The exploration of new biomarkers for oral cancer through the ceRNA network and immune microenvironment analysis

Abstract

The competitive endogenous RNA (ceRNA) and tumor-penetrating immune cells may be related to the prognosis of oral cancer. However, few studies have focused on the correlation between ceRNAs and immune cells. Thus, we developed a method based on a ceRNA network and tumor-infiltrating immune cells to elucidate the molecular pathways that may predict prognosis in patients with oral cancer. Download RNAseq expression data of oral cancer and control samples from the Cancer Genome Atlas (TCGA), obtain differentially expressed genes and establish a ceRNA network.

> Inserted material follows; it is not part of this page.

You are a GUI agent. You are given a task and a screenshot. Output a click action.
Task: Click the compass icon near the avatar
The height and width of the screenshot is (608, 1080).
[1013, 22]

The cox analysis and lasso regression analysis were used to screen key RNAs to establish a prognostic risk assessment model, and draw a 1.3.5-year forecast nomogram. Then the CIBERSORT algorithm was used to screen important tumor immune infiltrating cells associated with oral cancer. Another prognostic predictive model related to immune cells was established. Finally, co-expression analysis was applied to explore the relationship between key genes in the ceRNA network and important immune cells. Multiple external data sets are used to test the expression of key biomarkers. We constructed prognostic risk models of ceRNA and immune cells, which included 9 differentially expressed mRNAs and 2 types of immune cells. It was discovered from the co-expression analysis that a pair of important biomarkers were associated with the prognosis of oral cancer. T cells regulatory and CGNL1 (R = 0.39, P < .001) showed a significant positive correlation. External data set validation also supports this result. In this study, we found that some crucial ceRNAs (GGCT, TRPS1, CGNL1, HENMT1, LCE3A, S100A8, ZNF347, TMEM144, TMEM192) and immune cells (T cells regulatory and Eosinophils) may be related to the prognosis of oral cancer.